Exercise details: Show each line in the records below that contains the string "height".

## start Input material

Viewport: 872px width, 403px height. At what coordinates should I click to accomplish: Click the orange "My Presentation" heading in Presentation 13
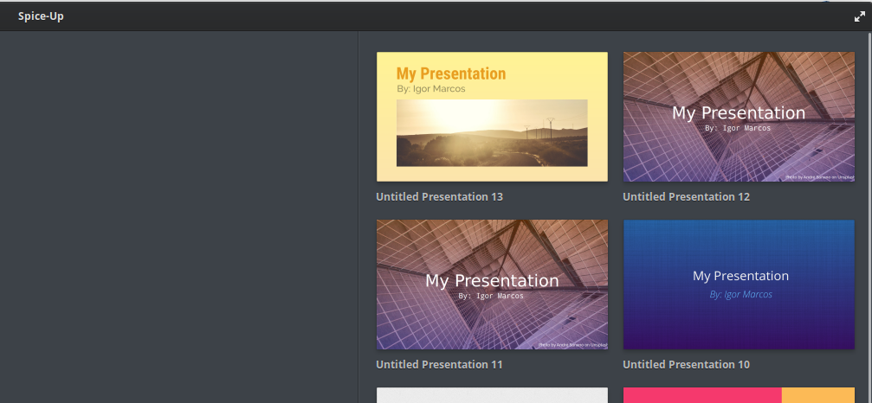click(451, 74)
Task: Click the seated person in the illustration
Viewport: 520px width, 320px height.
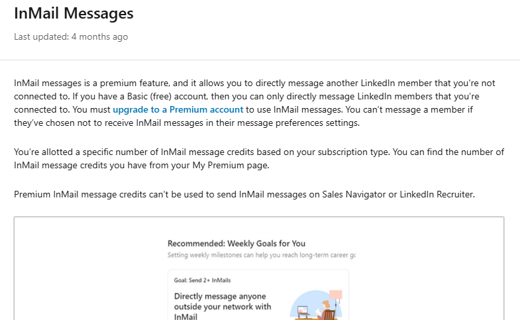Action: coord(325,309)
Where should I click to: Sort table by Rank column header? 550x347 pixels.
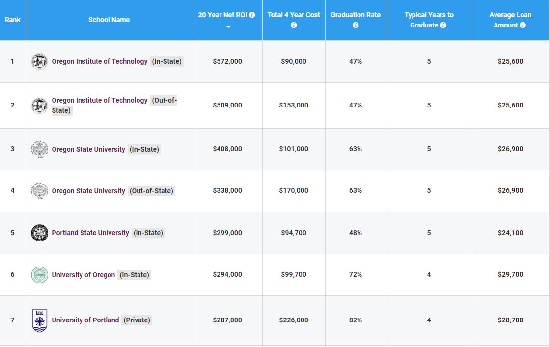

## end Input material

Output of the exercise:
Viewport: 872px width, 403px height. At what coordinates should I click to accomplish: Click the orange "My Presentation" heading in Presentation 13
Viewport: 520px width, 320px height.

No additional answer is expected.